▶ The records:
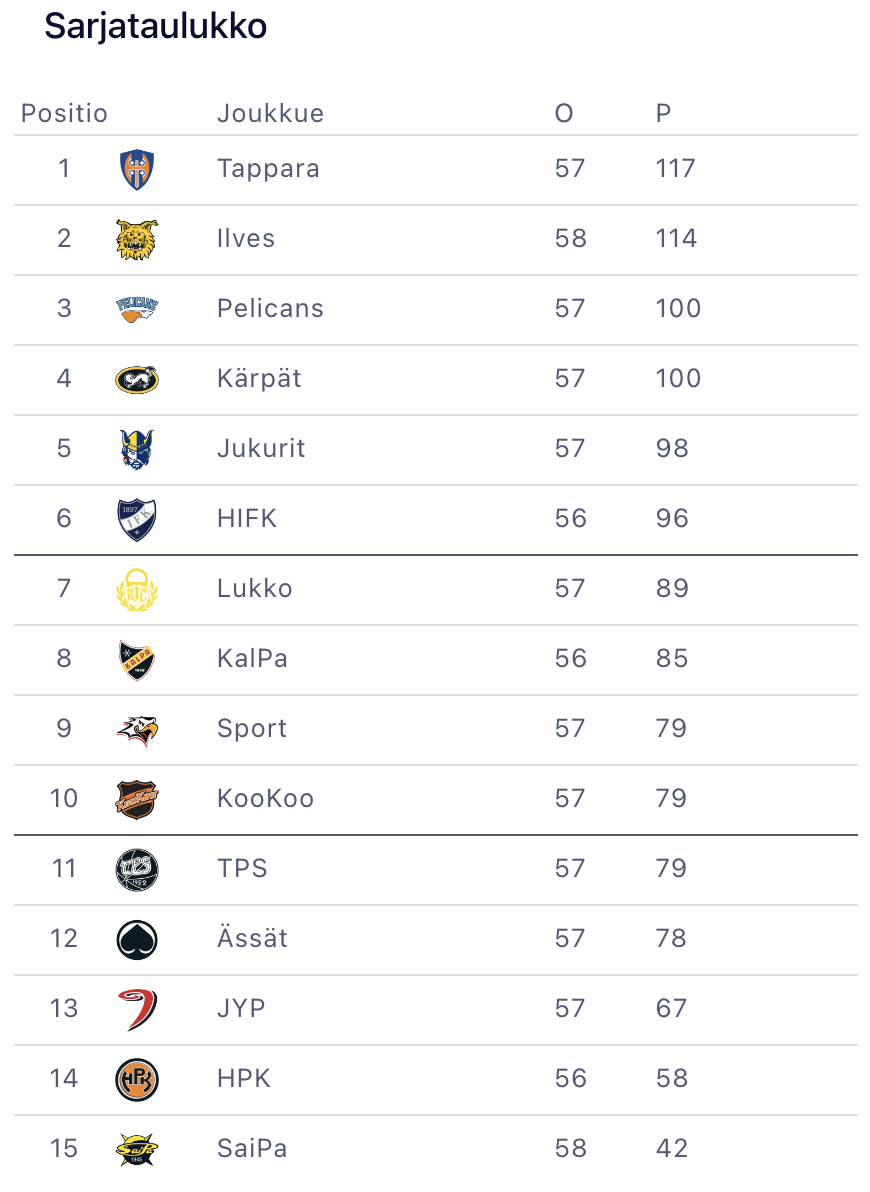This screenshot has height=1192, width=870.
Task: Sort by the Joukkue column header
Action: tap(270, 114)
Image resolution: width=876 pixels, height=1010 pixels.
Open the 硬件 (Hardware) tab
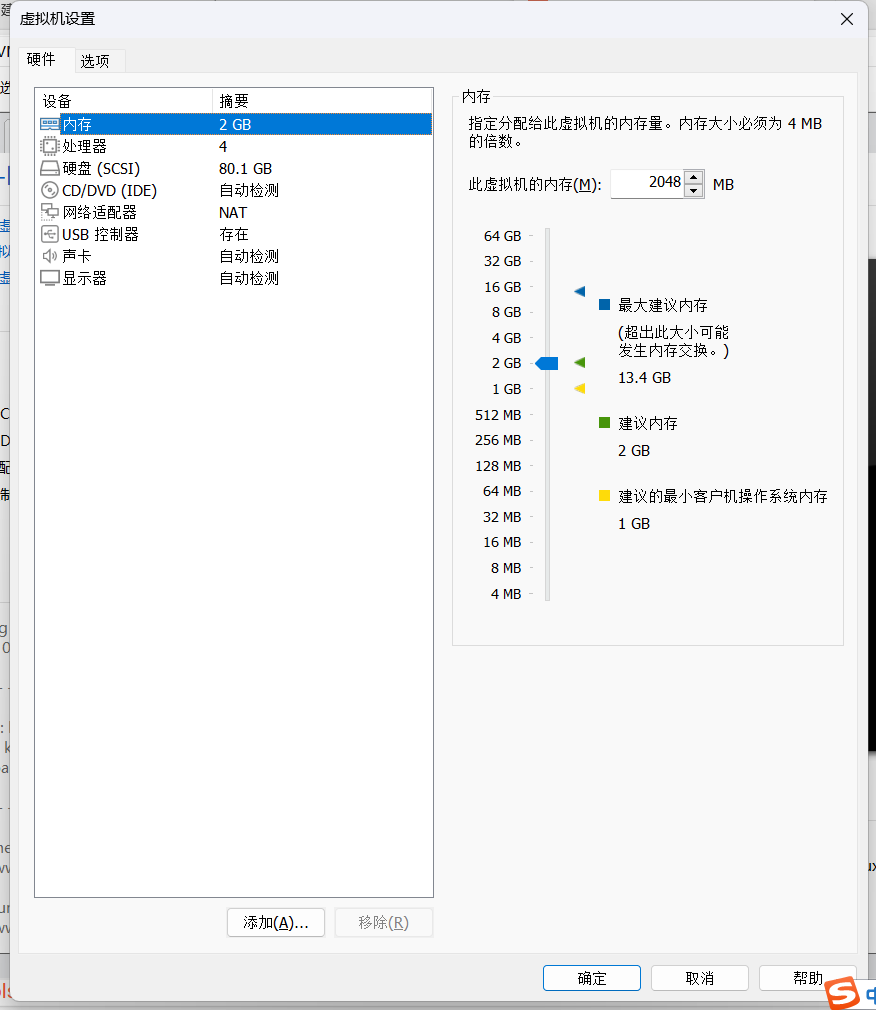pyautogui.click(x=41, y=59)
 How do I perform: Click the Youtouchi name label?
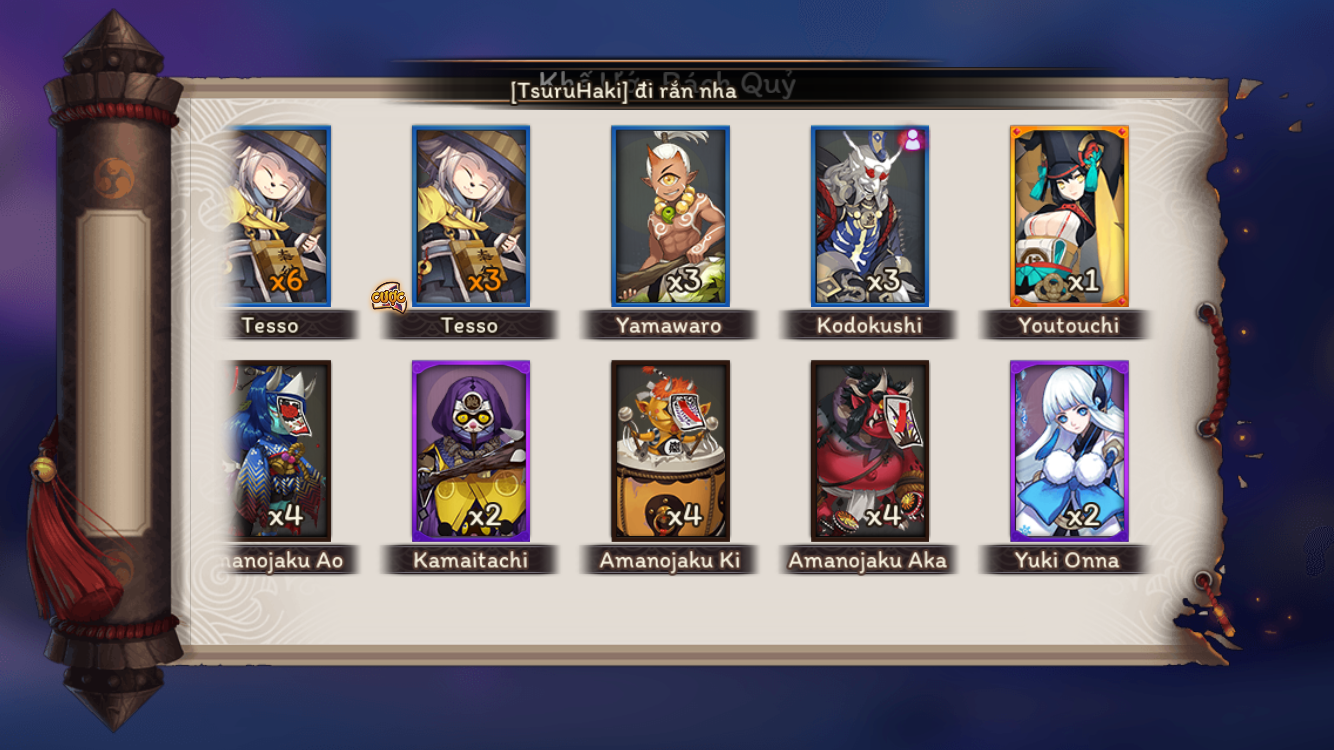(1068, 325)
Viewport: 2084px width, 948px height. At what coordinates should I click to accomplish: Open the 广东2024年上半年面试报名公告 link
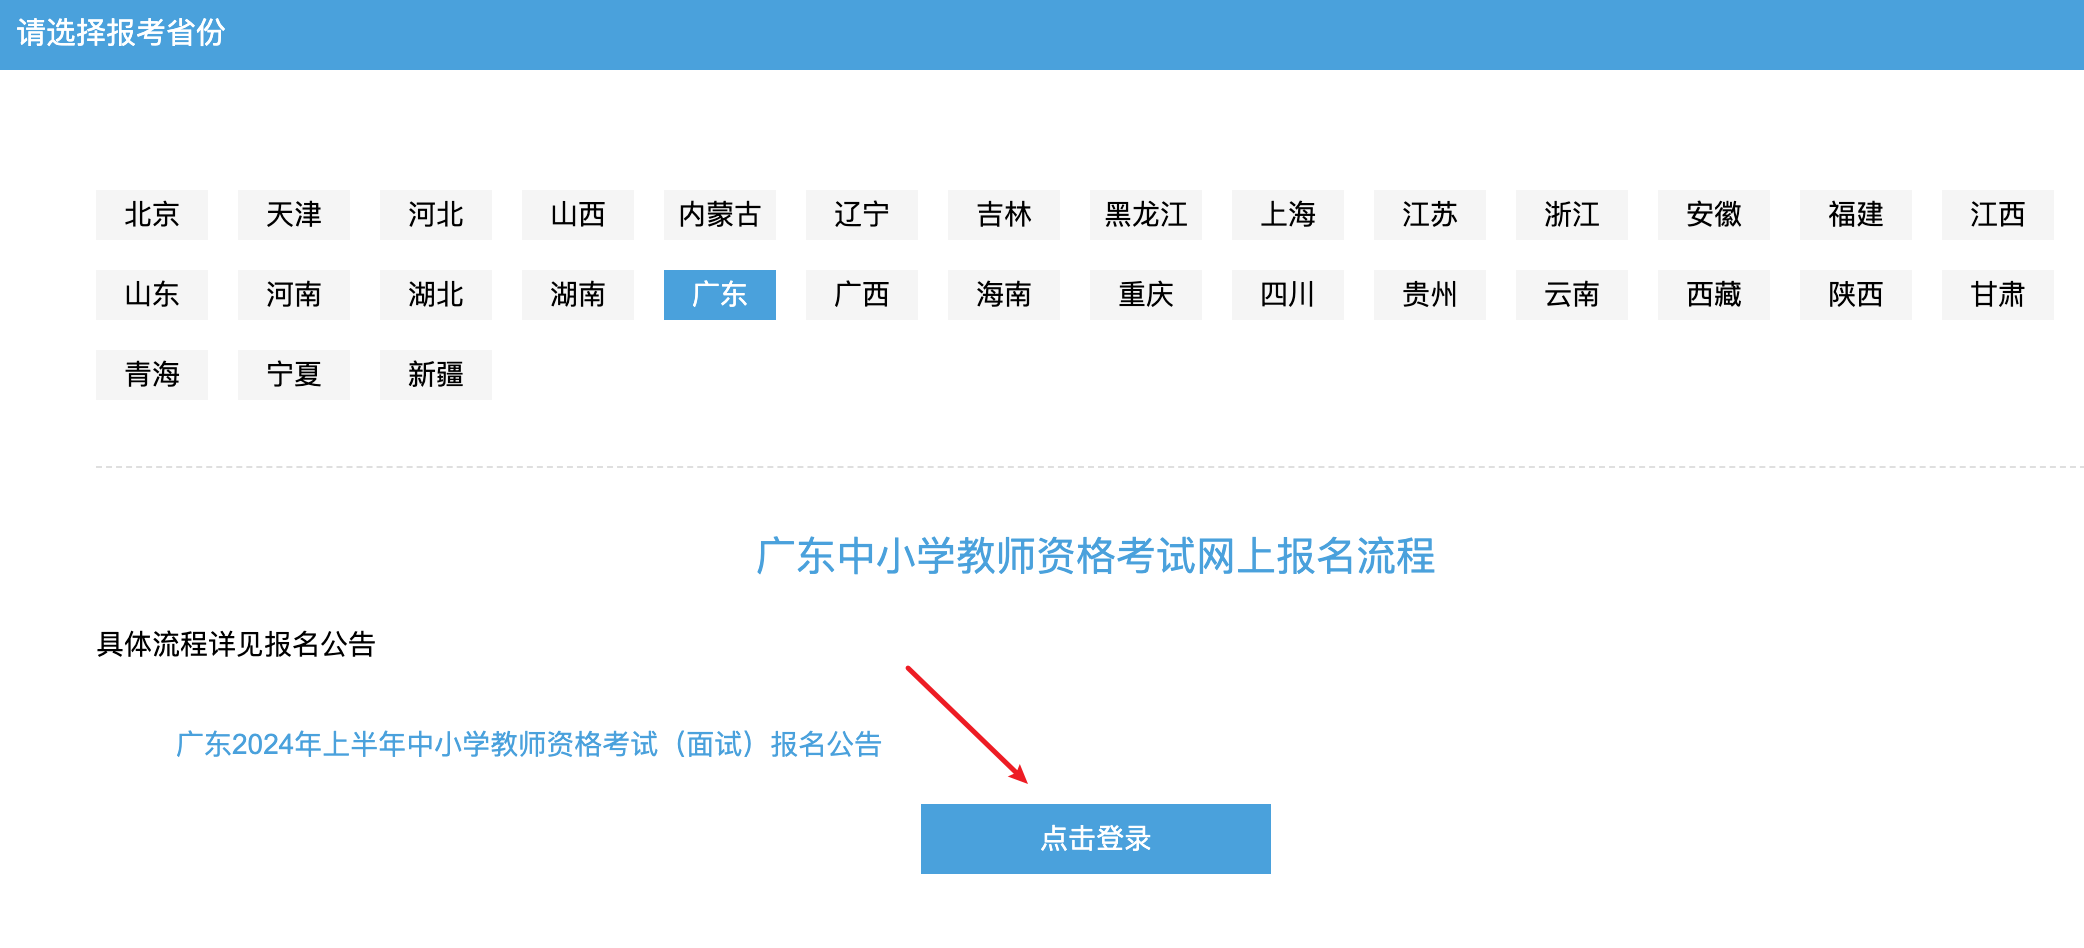click(x=529, y=744)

▶ Exercise aim: Give an exact copy of the line containing "Image resolution: width=876" and every line after it through the end of the entries. Pictures are to be dropped.

▶ Answer box:
Image resolution: width=876 pixels, height=1010 pixels.
Open the 硬件 (Hardware) tab
pyautogui.click(x=41, y=59)
 How do I perform: Click the Youtouchi name label?
(1068, 325)
Viewport: 2084px width, 948px height. At what coordinates should I click to accomplish: Open the 广东2024年上半年面试报名公告 link
click(x=529, y=744)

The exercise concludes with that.